What’s the best way to work towards doing workouts Rx’d?

Slow and steady wins the race. An extra 2.5lbs plate on the barbell goes a long way. Ensure you are maintaining quality range of motion and technique each time that you add weight or difficulty to a movement. Some workouts provide better opportunities to push closer to RX than others. Don’t be afraid to add weight or difficulty to a movement for some of the workout and then scale back if you start to lose sight of the intended workout stimulus (our coaches will help you with this). Remember, scaling is a moving target, we should always be scaling, it is not a crime!

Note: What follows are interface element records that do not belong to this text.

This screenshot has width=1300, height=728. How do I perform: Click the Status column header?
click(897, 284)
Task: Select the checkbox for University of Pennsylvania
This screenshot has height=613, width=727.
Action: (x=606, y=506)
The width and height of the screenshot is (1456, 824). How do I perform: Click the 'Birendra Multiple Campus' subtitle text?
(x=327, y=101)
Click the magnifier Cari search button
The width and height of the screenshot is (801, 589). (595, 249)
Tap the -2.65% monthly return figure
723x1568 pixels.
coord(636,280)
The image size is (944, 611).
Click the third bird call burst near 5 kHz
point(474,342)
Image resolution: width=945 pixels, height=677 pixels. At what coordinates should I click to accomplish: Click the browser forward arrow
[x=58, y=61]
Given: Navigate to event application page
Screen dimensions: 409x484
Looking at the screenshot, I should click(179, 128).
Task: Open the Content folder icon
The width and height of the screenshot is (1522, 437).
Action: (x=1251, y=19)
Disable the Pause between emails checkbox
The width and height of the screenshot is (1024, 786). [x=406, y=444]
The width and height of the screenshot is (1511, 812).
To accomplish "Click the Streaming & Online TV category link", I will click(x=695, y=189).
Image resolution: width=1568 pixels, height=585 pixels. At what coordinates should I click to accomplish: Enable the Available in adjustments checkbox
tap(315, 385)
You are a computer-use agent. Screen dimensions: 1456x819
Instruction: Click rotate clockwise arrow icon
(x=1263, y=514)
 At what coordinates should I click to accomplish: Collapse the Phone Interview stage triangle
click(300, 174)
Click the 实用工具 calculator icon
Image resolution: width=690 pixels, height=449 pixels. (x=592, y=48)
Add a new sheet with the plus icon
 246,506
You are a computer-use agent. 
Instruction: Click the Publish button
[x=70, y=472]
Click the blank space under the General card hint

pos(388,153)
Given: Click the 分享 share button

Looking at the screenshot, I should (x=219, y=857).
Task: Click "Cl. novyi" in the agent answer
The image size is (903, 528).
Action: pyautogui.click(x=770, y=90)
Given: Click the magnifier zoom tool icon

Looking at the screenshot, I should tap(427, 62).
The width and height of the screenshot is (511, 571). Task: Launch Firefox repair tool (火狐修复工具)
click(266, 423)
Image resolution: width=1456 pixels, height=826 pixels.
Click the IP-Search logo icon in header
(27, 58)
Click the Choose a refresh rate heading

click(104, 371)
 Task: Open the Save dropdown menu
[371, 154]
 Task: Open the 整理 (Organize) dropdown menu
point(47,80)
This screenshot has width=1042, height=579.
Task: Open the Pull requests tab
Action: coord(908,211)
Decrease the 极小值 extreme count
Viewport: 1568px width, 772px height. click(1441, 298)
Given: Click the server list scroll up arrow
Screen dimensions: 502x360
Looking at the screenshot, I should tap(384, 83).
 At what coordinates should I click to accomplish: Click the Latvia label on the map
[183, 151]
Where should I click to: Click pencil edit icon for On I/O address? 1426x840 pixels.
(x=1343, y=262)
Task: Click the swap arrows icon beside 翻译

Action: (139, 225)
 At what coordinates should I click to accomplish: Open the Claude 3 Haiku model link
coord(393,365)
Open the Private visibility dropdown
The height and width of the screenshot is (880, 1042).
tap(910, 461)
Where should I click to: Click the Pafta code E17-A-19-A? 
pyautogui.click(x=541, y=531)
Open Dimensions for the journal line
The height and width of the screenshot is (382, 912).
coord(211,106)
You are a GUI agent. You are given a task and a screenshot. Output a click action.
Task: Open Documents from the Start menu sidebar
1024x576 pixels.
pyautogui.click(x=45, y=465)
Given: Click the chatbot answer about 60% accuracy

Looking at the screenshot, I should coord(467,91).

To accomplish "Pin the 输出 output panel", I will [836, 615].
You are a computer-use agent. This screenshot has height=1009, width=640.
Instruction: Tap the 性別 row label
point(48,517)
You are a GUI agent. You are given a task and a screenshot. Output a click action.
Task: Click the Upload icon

If there is a specific movement that you feel you need more help and attention with then working 1-on-1 with a Coach could get you closer to that goal faster. We’ll assess where you are with that movement, what the next steps are to get you closer to that goal as well as prescribing specific homework to achieve said goal in a timely manner.

When should I NOT RX a workout?

1. When range of motion is lost and/or quality of technique is reduced.

2. When you are not on track to reach the proper stimulus (goal) of the workout.

3. When Joe or Jill do RX’d and you feel pressure or an inner ego telling you to do the same weight or movement as them. Comparing yourself to others will only set you back further in the long term.

4. When you are coming back from an injury, sickness or hiatus from the gym.

5. When your coach tells you NOT TODAY (it’s because we care).

 

Remember, scaling is a moving target, we should always be scaling, it is not a crime!